During the Asian trading hours on Friday, the data from China showed that the Caixin Manufacturing PMI rose to 50.3 in October from 49.3 in September. This reading came in better than the market expectation of 49.7. In the meantime, the Producer Price Index in Australia rose 0.9% on a quarterly basis in the third quarter, at a stronger pace than analysts' estimate of 0.7%. AUD/USD showed no reaction to these data releases and was last seen trading in the red, slightly above 0.6550.

USD/CHF lost about 0.4% on Thursday and touched its lowest level in two weeks near 0.8630. The pair recovers slightly in the European morning on Friday and trades at around 0.8650. October Consumer Price Index (CPI) data from Switzerland will be published during the European trading hours.

USD/JPY declined sharply on Thursday and dropped below 152.00, pressured by hawkish comments from Bank of Japan (BoJ) Governor Kazuo Ueda. The pair stages a rebound on Friday and trades above 152.50.

EUR/USD extended its recovery and closed the fourth consecutive day in positive territory on Thursday. The pair struggles to build on its weekly gains and fluctuates below 1.0900 in the European morning. 

GBP/USD failed to benefit from the persistent USD weakness and fell to its lowest level since mid-August below 1.2850 on Thursday. Although the pair managed to erase a small portion of its daily losses, it lost its traction after testing 1.2900. At the time of press, GBP/USD was moving up and down in a narrow band near 1.2890.

Gold made a deep correction from the record-high it set at $2,790 and lost more than 1.5% on Thursday.

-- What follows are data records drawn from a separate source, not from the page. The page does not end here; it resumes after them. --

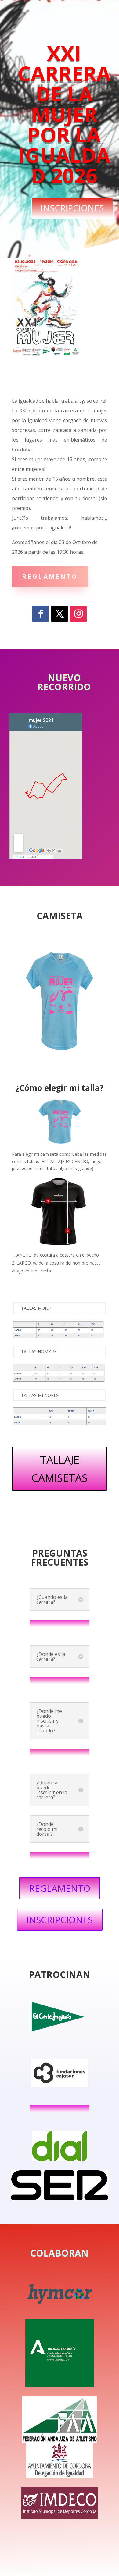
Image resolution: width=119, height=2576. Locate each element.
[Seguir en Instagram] (78, 614)
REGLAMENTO (50, 576)
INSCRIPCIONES (72, 208)
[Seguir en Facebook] (40, 614)
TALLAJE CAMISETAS (59, 1468)
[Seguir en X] (59, 614)
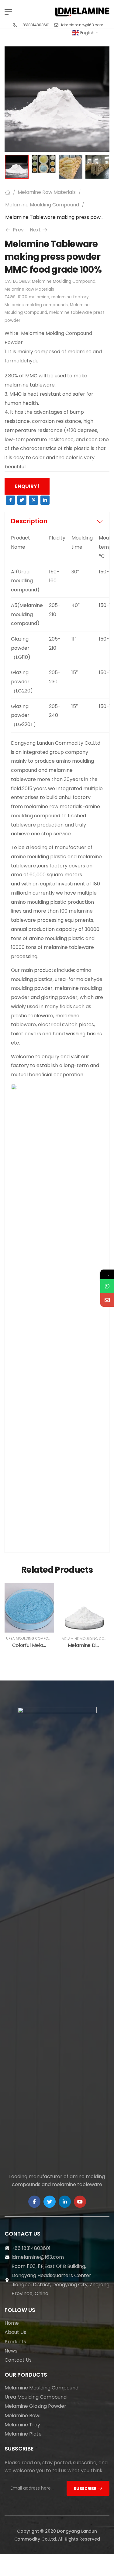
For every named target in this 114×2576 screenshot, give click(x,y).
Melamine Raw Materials (47, 192)
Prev (16, 229)
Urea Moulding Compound (30, 1638)
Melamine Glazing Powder (35, 2406)
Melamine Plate (23, 2434)
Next (39, 229)
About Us (15, 2332)
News (11, 2351)
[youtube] (80, 2202)
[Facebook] (10, 500)
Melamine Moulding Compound (42, 204)
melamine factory (70, 297)
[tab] (57, 521)
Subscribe (85, 2488)
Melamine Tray (22, 2425)
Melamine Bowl (22, 2415)
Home (12, 2323)
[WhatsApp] (107, 1286)
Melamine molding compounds (36, 305)
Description (29, 521)
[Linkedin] (45, 500)
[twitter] (49, 2202)
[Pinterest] (33, 500)
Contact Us (18, 2360)
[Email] (107, 1300)
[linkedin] (65, 2202)
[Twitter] (21, 500)
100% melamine (33, 297)
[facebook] (34, 2202)
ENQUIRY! (27, 486)
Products (15, 2342)
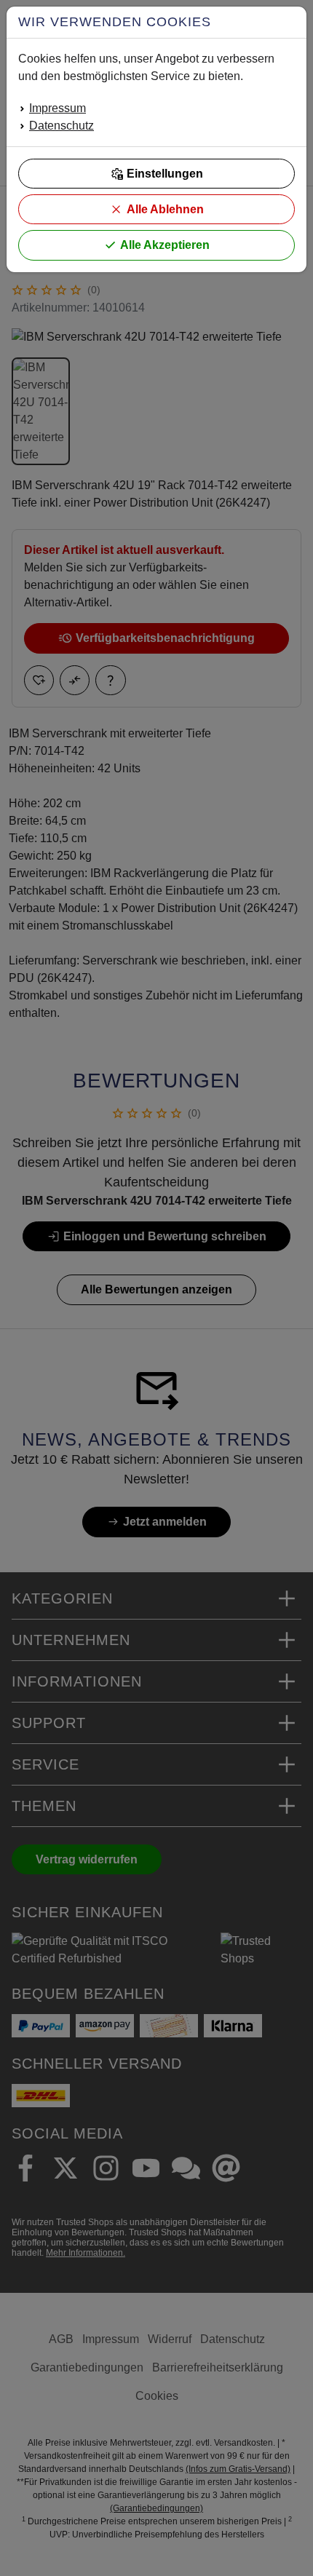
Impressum (57, 108)
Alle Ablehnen (165, 209)
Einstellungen (165, 173)
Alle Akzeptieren (165, 245)
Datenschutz (61, 125)
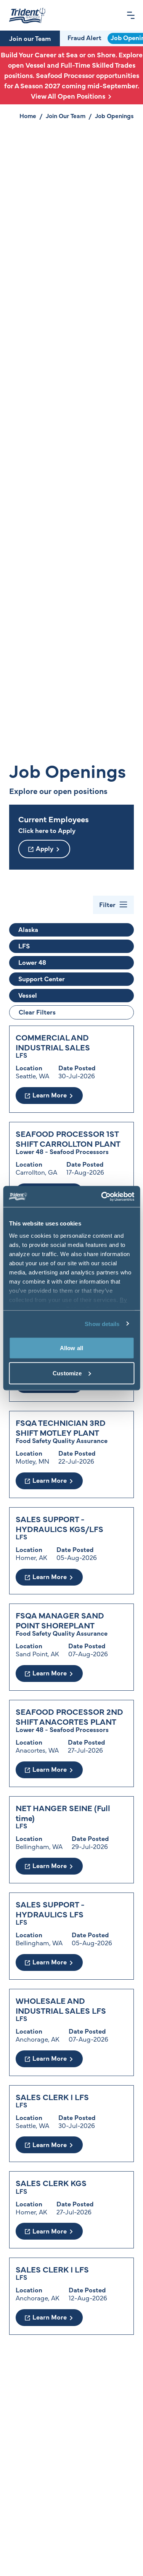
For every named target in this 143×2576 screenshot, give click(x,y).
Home (27, 115)
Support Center (41, 978)
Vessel (27, 995)
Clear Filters (37, 1011)
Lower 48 (32, 962)
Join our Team (30, 38)
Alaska (28, 929)
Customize (67, 1373)
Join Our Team (65, 115)
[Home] (27, 15)
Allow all (71, 1348)
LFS (24, 945)
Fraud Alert (84, 37)
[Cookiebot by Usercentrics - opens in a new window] (101, 1196)
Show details (102, 1323)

XAU/USD clings to small daily gains and trades above $2,750 to begin the European session.

Nonfarm Payrolls FAQs

Nonfarm Payrolls (NFP) are part of the US Bureau of Labor Statistics monthly jobs report. The Nonfarm Payrolls component specifically measures the change in the number of people employed in the US during the previous month, excluding the farming industry.

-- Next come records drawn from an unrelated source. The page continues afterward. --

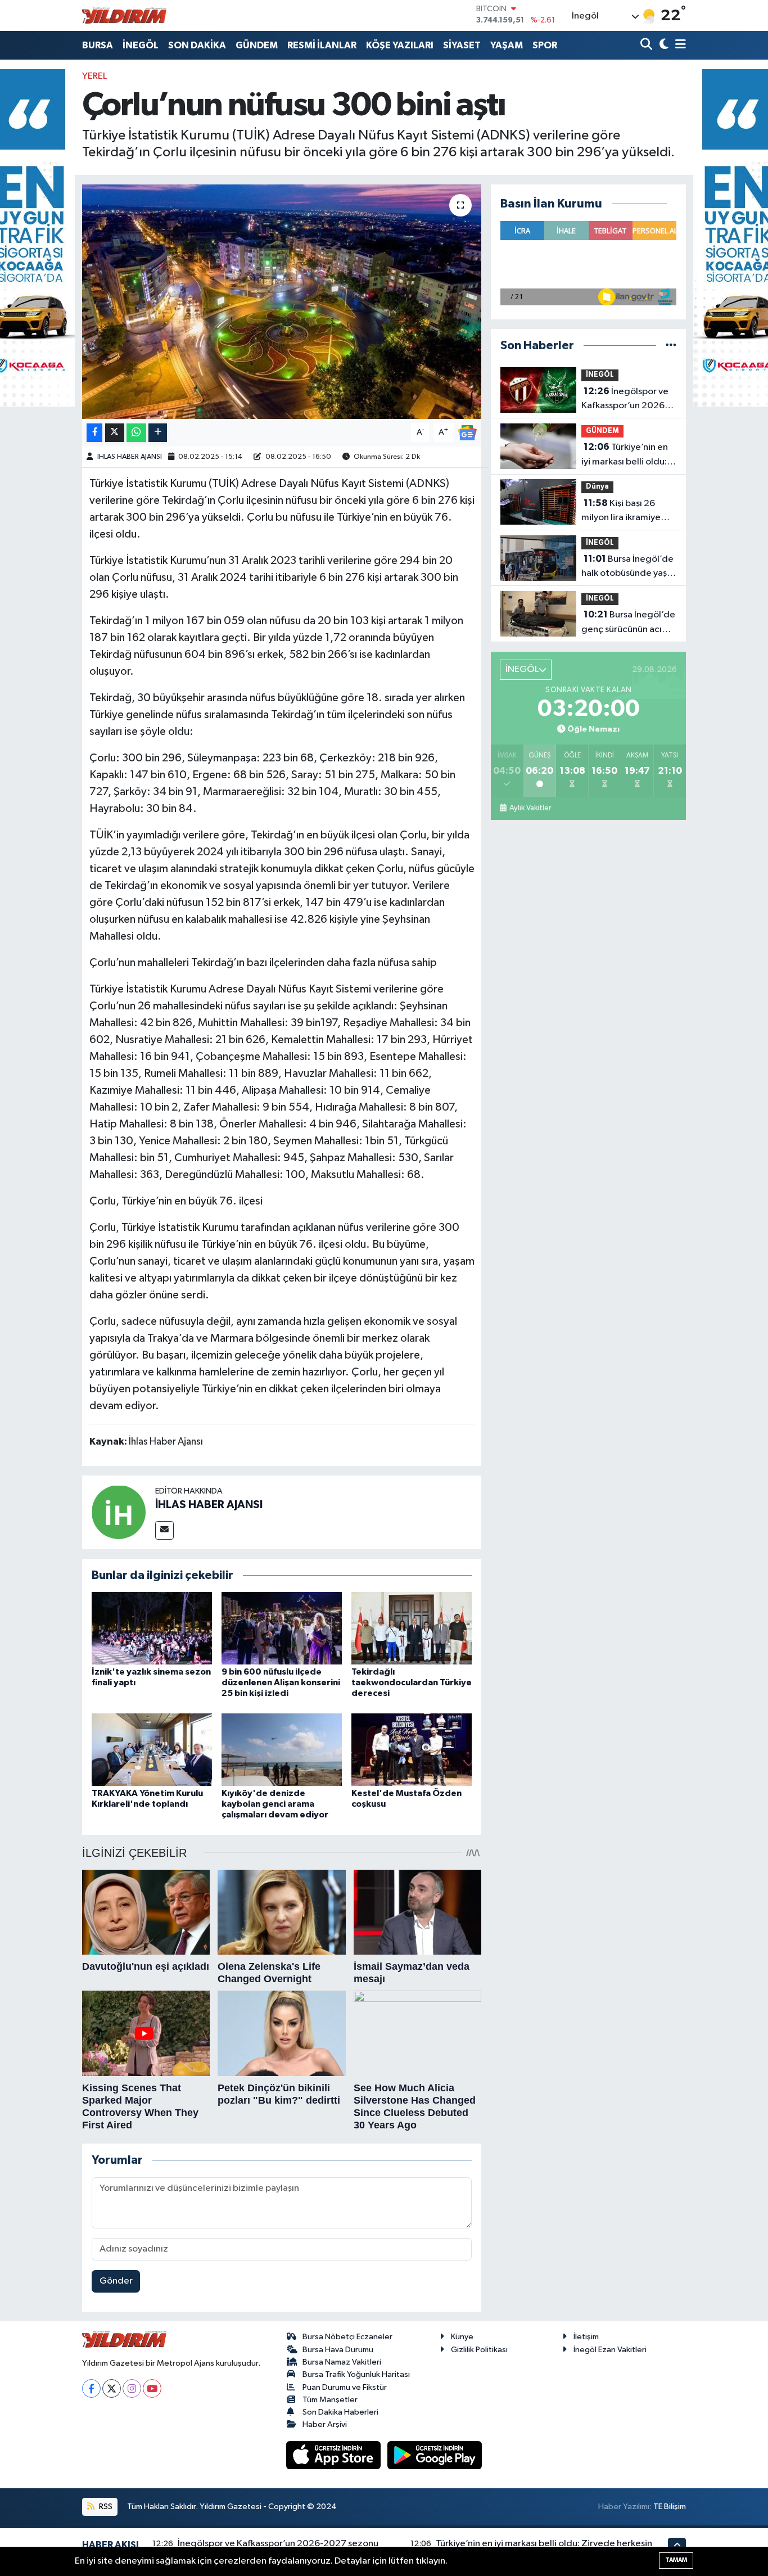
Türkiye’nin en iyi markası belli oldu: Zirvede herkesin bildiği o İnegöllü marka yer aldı (624, 455)
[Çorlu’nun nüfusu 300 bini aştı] (282, 301)
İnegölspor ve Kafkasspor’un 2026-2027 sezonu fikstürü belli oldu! (625, 399)
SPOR (544, 45)
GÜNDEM (257, 45)
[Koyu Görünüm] (662, 45)
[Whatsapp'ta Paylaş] (136, 432)
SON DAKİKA (197, 45)
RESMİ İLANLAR (321, 45)
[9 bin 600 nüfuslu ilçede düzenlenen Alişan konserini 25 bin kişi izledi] (282, 1627)
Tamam (676, 2560)
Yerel (94, 76)
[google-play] (435, 2455)
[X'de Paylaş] (114, 432)
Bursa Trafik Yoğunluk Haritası (356, 2374)
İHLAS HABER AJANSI (129, 457)
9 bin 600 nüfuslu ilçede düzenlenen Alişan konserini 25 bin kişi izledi (281, 1682)
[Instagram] (132, 2388)
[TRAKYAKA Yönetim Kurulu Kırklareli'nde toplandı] (152, 1749)
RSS (104, 2506)
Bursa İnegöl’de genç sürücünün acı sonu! (628, 623)
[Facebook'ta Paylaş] (94, 432)
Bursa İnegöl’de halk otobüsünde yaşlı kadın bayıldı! (627, 567)
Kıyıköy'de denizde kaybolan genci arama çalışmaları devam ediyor (275, 1804)
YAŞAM (506, 45)
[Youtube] (152, 2388)
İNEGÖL (141, 45)
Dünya (597, 486)
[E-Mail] (164, 1530)
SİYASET (462, 45)
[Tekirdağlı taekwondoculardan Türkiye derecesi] (411, 1627)
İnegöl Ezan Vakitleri (610, 2349)
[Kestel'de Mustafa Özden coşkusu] (411, 1749)
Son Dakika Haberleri (340, 2412)
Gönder (116, 2281)
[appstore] (334, 2455)
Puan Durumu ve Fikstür (344, 2387)
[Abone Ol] (467, 432)
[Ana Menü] (678, 45)
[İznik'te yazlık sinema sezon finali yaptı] (152, 1627)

The Nonfarm Payrolls figure can influence the decisions of the Federal Reserve by providing a measure of how successfully the Fed is meeting its mandate of fostering full employment and 2% inflation. A relatively high NFP figure means more people are in employment, earning more money and therefore probably spending more. A relatively low Nonfarm Payrolls’ result, on the either hand, could mean people are struggling to find work. The Fed will typically raise interest rates to combat high inflation triggered by low unemployment, and lower them to stimulate a stagnant labor market.

Nonfarm Payrolls generally have a positive correlation with the US Dollar. This means when payrolls’ figures come out higher-than-expected the USD tends to rally and vice versa when they are lower. NFPs influence the US Dollar by virtue of their impact on inflation, monetary policy expectations and interest rates. A higher NFP usually means the Federal Reserve will be more tight in its monetary policy, supporting the USD.

Nonfarm Payrolls are generally negatively-correlated with the price of Gold. This means a higher-than-expected payrolls’ figure will have a depressing effect on the Gold price and vice versa. Higher NFP generally has a positive effect on the value of the USD, and like most major commodities Gold is priced in US Dollars. If the USD gains in value, therefore, it requires less Dollars to buy an ounce of Gold. Also, higher interest rates (typically helped higher NFPs) also lessen the attractiveness of Gold as an investment compared to staying in cash, where the money will at least earn interest.

Nonfarm Payrolls is only one component within a bigger jobs report and it can be overshadowed by the other components. At times, when NFP come out higher-than-forecast, but the Average Weekly Earnings is lower than expected, the market has ignored the potentially inflationary effect of the headline result and interpreted the fall in earnings as deflationary. The Participation Rate and the Average Weekly Hours components can also influence the market reaction, but only in seldom events like the “Great Resignation” or the Global Financial Crisis.